Tuesday, October 30, 2012

Mischief Night Fun

One of the rituals of growing up in South Philly was participating in the fun of Mischief Night.  Just about every kid who hung out on the streets at some time or another took the time to make the lives of neighbors and strangers alike miserable on the night of October 30th.  We all looked forward to it, some talked more about this night that they did about Halloween. 

Come sundown, so many of us were out on the street and ready to pounce, armed with an arsenal of soap, shaving cream, and eggs.  If anyone used anything else, they didn't hang around with us.  I wouldn't doubt that some more-sinister characters took to using rocks or nails, or as they did in Camden or Detroit, use fire to create much more than mischief.  In those cities, the appropriate name for their actions was called Devil's Night.  During the worst years, these cities suffered terribly, losing many homes and other structures to the flames of arsonists.  But that's Camden and Detroit.  We were in South Philly, where no such things took place.

Some were so eager, they made shopping trips ahead of time so that they had everything they needed.  You could go into any supermarket and buy dozens of eggs at any age, no questions asked.  In later years, you could only purchase a dozen or two or they'd flag you at the checkout line.  No excuses that you were preparing ahead of time to dye eggs for the annual Easter Egg hunt.  You'd think shaving cream would raise the red flag, especially for the youngest of miscreants.  Not too many 12-year olds take a razor to their faces, but even as stores got more vigilant, that wasn't an issue. 
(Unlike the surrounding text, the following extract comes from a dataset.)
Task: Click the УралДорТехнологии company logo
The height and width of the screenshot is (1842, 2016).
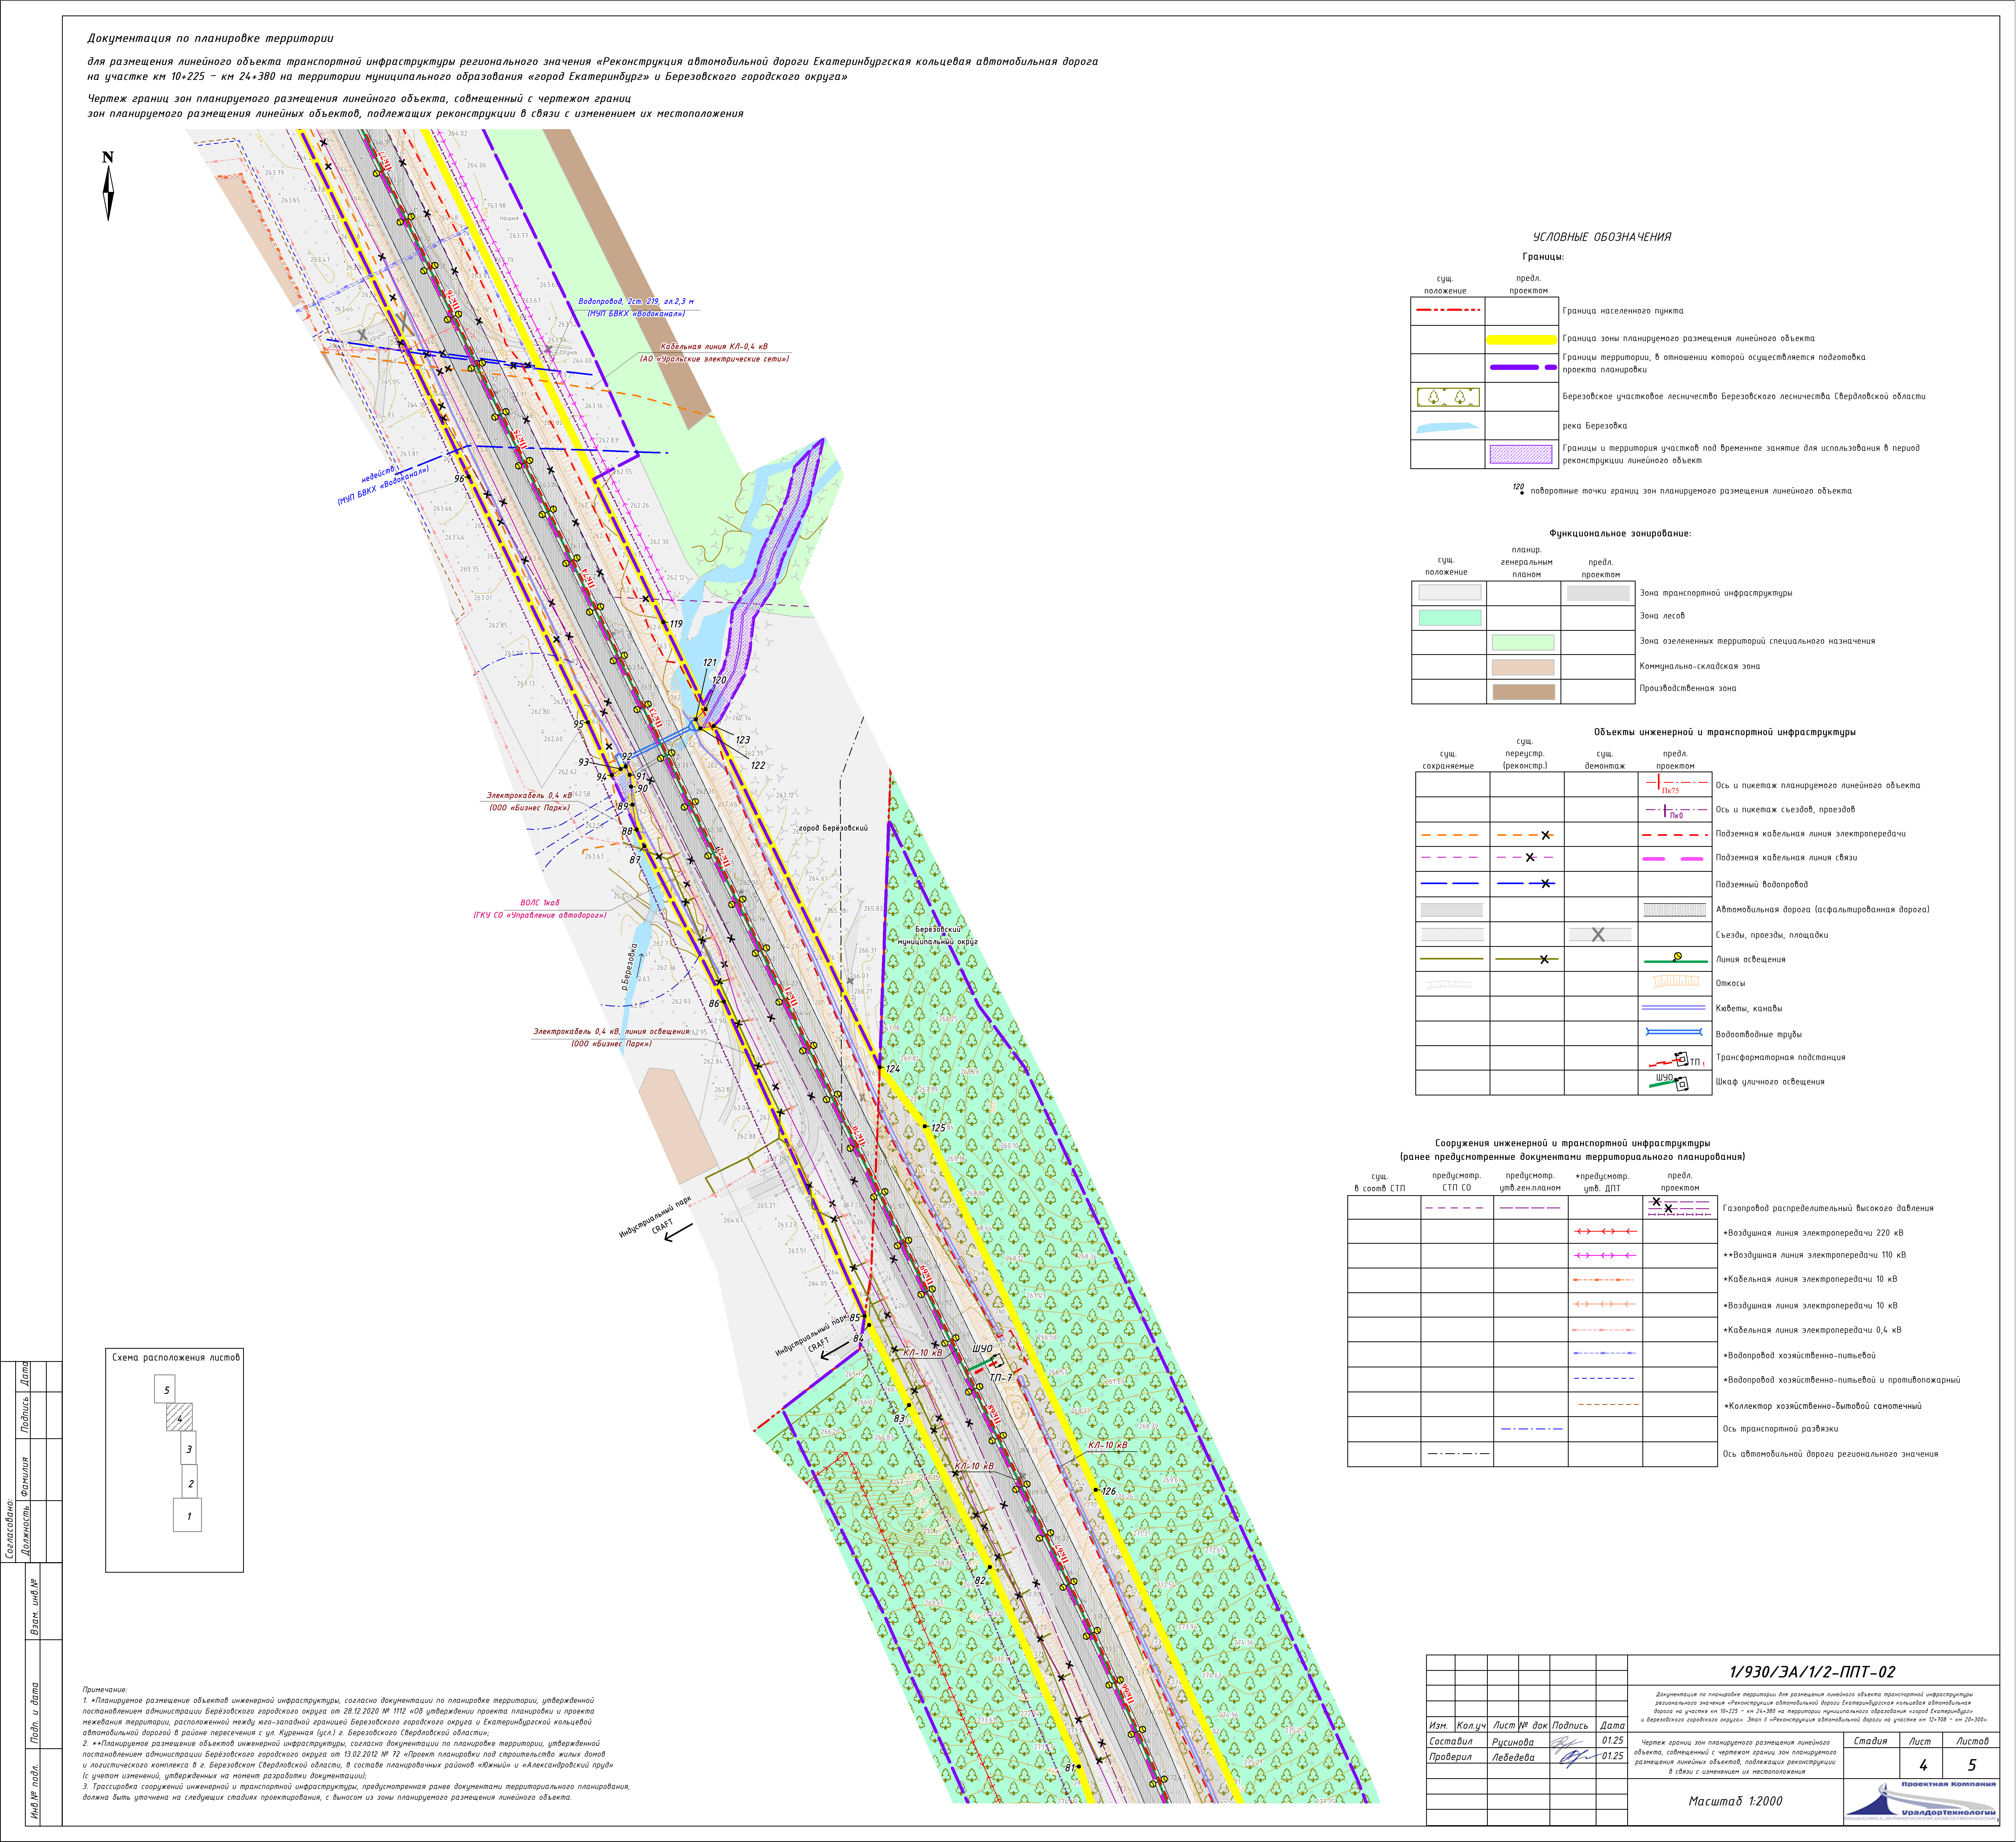Action: pyautogui.click(x=1920, y=1800)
The police stepped up patrol from late afternoon on Mischief Night, making sure that they had a handle on things.  Or so they thought.  Anyone who had got caught one year found ways to prevent getting nailed the next time around.  One of the tactics cops used to foil egg throwers was pat them down, ensuring a mess in their pockets.  I remember a cop questioning me on where my eggs were, with me telling me I had none.  With a big grin, he said, "No eggs?  You don't have any on you right now?", and proceeded to smack my jacket and pants pockets.  His grin faded as he heard no crackling or felt anything as he slapped his hands down.  Little did he know that they were sitting in the alley just a few feet away, waiting to be lobbed at windows or cars.  Of course he circled the block and came back around.  When he was convinced we were just hanging around, he left us alone, and we set off on doing the things stupid kids do when they think it's cool to aggravate those around them.

Not everyone just sat and took it.  Once in a while, you'd find someone who made you pay for your actions.  One of our neighbors, a man named Joe - we called him Chick, a shortened version of his last name - heard them coming.  A group of teens maybe 12 or 15 in all came running up Chadwick Street lobbing eggs at every window through the middle of the block, where Chick lived.  He sprung out the door just as the last few guys ran by and grabbed one of the last of them.  He told another neighbor to grab a ladder and had his wife grab a bucket and mop and other supplies and had the one unfortunate egg-thrower clean up every window that they egged.  That boy was literally crying his eyes out, but Chick told him he wasn't leaving until he was done.  A number of other neighbors stood with him, arms crossed, making sure he didn't bolt.  The rest of us stood around for a while and gawked as some of the men mocked "Where's your friends now?" or "Some friends you have, letting you clean up while they on and hit others."  I don't know what was worse for that boy, having to clean up alone, or having to hear the guys in school the next day rib him about being the slowpoke who couldn't get away.  We never got snagged, and no one ever saw us and told our parents of our mischief, at least not on these nights. 

It seems Mischief Night is just a memory now.  That's a good thing.  What seems fun as a kid is seen as foolish as you get older, especially if your property is marred by the nastiness.  I'd be angry if some idiot kid ran by and chucked an orb at my house, or scrawled with soap on my car window.  I think the supermarket crackdowns were the beginning of the end of mischief night.  The first few years, kids would buy well-ahead.  But you can't stack dozens of eggs in the fridge without arousing your parents' suspicions.  And you can't hide lots of cartons in your room without it being too cold in there.  What to do?  Well, not much.  So the tradition dies out.  A number of men would sit outside our church on this night to prevent damage, and we would see kids pass by with a look that said they were up to something.  Today, no one even thinks about it, it's a non-issue.  I suppose it wouldn't be wise for parents to tll their kids about their exploits, tempting them to take up the tradition, at least with just a dozen or two.  But for those of us who took part in the mischief, we had a lot of laughs, or at least it was funny at the time.  How those times have changed!